■ Goal of the exercise: Start at the line with "The width and height of the screenshot is (1020, 437)." in the records below, stop at the line with "Given: Create a Nova playlist", and return every line in that span exactly, the two end lines included.

■ Given data:

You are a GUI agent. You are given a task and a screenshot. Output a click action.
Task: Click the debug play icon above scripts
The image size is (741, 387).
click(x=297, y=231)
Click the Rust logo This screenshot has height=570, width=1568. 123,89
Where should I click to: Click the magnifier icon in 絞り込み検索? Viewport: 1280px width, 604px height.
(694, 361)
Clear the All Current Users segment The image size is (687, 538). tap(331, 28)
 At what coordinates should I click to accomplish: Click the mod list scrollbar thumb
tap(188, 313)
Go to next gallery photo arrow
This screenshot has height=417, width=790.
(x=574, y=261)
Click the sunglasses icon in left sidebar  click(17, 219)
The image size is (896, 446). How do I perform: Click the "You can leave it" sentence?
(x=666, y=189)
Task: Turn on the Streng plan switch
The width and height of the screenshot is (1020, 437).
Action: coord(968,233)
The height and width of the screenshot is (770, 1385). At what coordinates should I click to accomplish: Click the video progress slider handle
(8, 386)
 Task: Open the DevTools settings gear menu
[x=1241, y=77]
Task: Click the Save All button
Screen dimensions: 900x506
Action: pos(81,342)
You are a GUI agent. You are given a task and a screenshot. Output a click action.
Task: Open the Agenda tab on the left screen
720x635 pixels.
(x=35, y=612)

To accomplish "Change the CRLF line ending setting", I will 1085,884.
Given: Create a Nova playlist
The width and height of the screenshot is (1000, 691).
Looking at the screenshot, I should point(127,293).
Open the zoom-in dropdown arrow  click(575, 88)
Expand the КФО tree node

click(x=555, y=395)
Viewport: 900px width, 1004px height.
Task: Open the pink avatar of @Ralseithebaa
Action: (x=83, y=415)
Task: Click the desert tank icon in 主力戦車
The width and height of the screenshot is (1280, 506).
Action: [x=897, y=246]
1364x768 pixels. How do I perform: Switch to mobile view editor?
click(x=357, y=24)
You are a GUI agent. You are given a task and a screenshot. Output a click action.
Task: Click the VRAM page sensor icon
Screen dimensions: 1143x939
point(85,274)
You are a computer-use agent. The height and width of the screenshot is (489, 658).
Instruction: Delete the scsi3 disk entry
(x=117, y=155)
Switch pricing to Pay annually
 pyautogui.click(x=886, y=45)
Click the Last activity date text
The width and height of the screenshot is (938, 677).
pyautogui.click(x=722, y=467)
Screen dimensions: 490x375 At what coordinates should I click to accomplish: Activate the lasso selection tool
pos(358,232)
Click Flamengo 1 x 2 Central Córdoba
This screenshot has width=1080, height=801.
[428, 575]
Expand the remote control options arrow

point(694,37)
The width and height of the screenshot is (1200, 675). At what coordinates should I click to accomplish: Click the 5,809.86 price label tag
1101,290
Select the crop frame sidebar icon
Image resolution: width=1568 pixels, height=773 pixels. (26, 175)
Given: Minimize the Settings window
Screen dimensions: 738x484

■ Reply:
The width and height of the screenshot is (1020, 437).
Action: coord(968,233)
The height and width of the screenshot is (770, 1385). At what coordinates should I click to accomplish: Click the video progress slider handle
(8, 386)
 Task: Open the DevTools settings gear menu
[x=1241, y=77]
Task: Click the Save All button
Screen dimensions: 900x506
Action: pos(81,342)
You are a GUI agent. You are given a task and a screenshot. Output a click action.
Task: Open the Agenda tab on the left screen
720x635 pixels.
(x=35, y=612)

To accomplish "Change the CRLF line ending setting", I will 1085,884.
Given: Create a Nova playlist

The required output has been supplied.